Dear Kevin – I have been a follower of your blog since it’s introduction. I think this is a very useful service. However, there have been several episodes of commentary notably by some of the supporters of these unfounded therapies, who present no data, yet levy allegations against the specialty.
These allegations are providing fodder for unscrupulous practitioners to instigate actions against evidence-based practitioners, while in reality, it should be the other way around! Martin has made several such statements but never has any proof.
This is a very dangerous trend, in my humble opinion, and should be looked at seriously. Please note the latest AJO editorial by Jim Macri. This is exactly the scenario that occurred.
There must be consequences for these type of inflammatory and inaccurate claims. Patients and the specialty are endangered when fringe practitioners make patently false allegations. I encourage the specialty, and the governing bodies to curtail non-evidence based practice.
I believe we can also use our common sense (if you are lucky to have it).
We know that when we expand the maxilla we lower AHI and our patients breathe better. We know that mandibular advancement surgery increases retroglossal airway and also diminishes AHI. IMDO surgery does it as well, and even in a better. Maxillomandibular advancement surgery is also an effective treatment for OSA.
The statistical methods in medical research can only show if differences between study groups are not explainable by chance within a predefined margin of error. Not finding differences does not mean that they do not exist. Study designs and avoiding biases are very important in order to find those differences.
And more importantly is to have common sense that allows to interpret all those data and also compare them to the rest of the scientific knowledge (like physiology, pathology, anatomy…)
Is it unscientific to think that we can also impair the airway and health of our patients if we make their jaws smaller by means of… extractions, for instance, or some appliances?
Is it unscientific to think that within the opportunity costs of refusing treatments proved to improve airways there is and increased chance of having an affected airway in the future, when our patient ages, gains weight and have less muscular tone in the muscles of pharyngeal wall?
Isn’t it unethical to withdraw all this information when explaining treatment options to our patients to increase our conversion rate and treatment acceptance rate?
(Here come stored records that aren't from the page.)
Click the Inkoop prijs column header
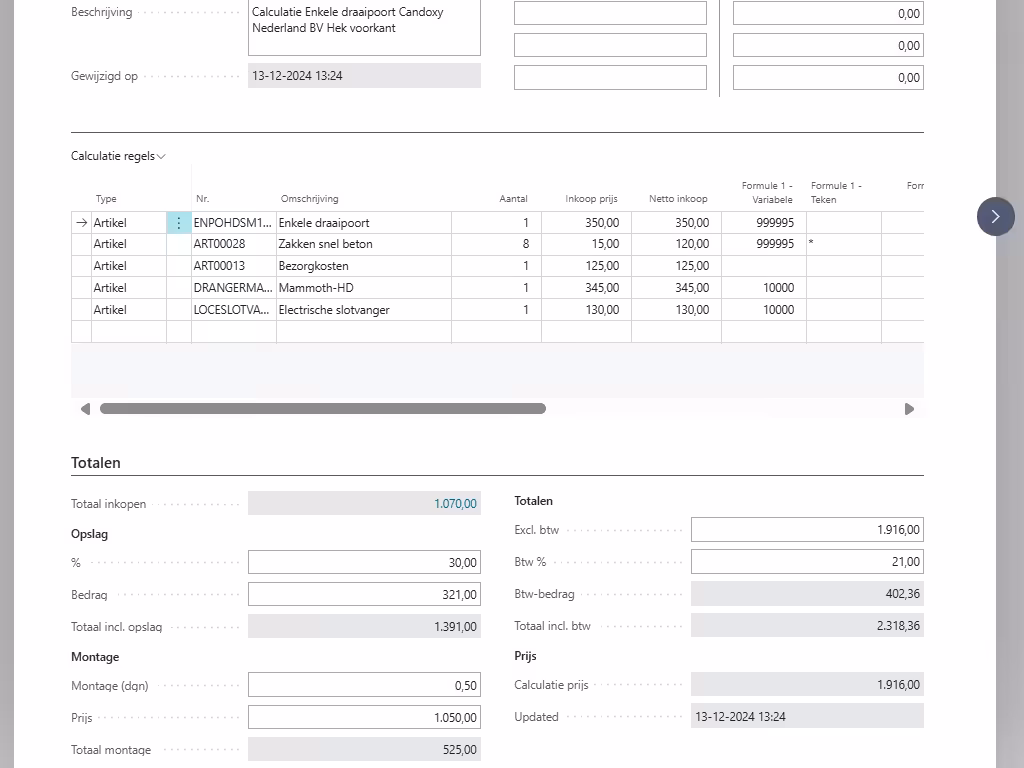This screenshot has height=768, width=1024. 591,199
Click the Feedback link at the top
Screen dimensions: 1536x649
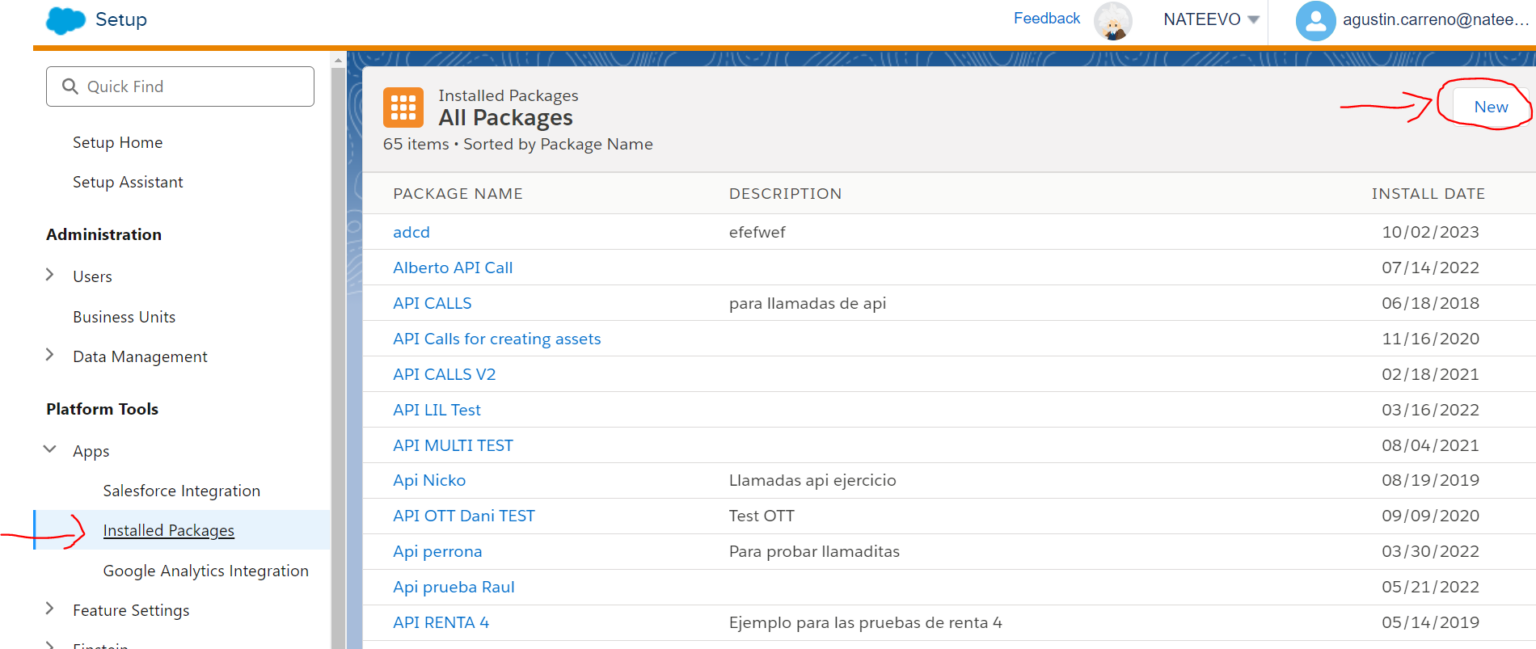[x=1046, y=17]
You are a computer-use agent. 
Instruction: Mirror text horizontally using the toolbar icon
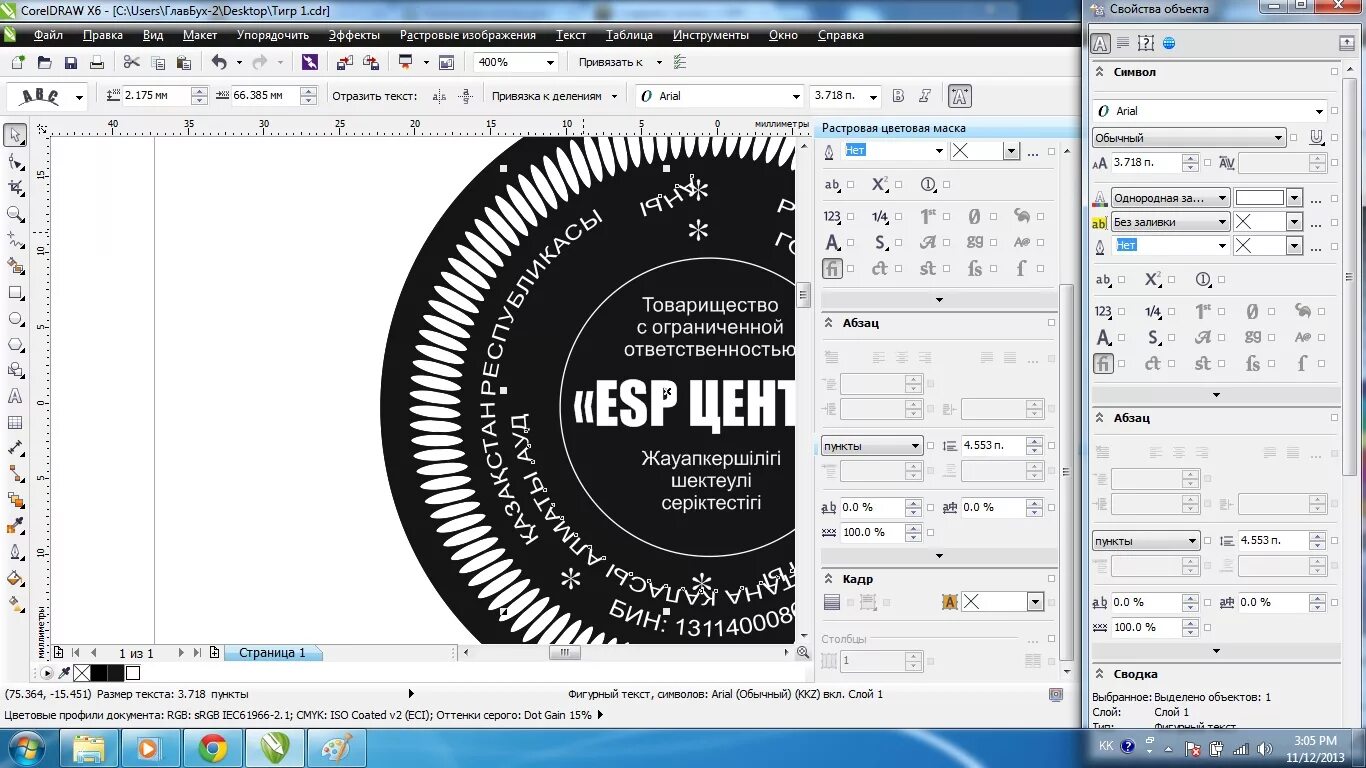439,96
Now that a dentist, who has described how forward growth prevents osa, has been put on trial, his you tube views are soaring at an exponential rate. His natural methods of tongue posturing and chewing are gaining popularity, and parents and children are showing each other how to chew like squirrels for alignment of erupting incisors. They have a good point: squirrels chew with precision, control, and the same number of strokes per side.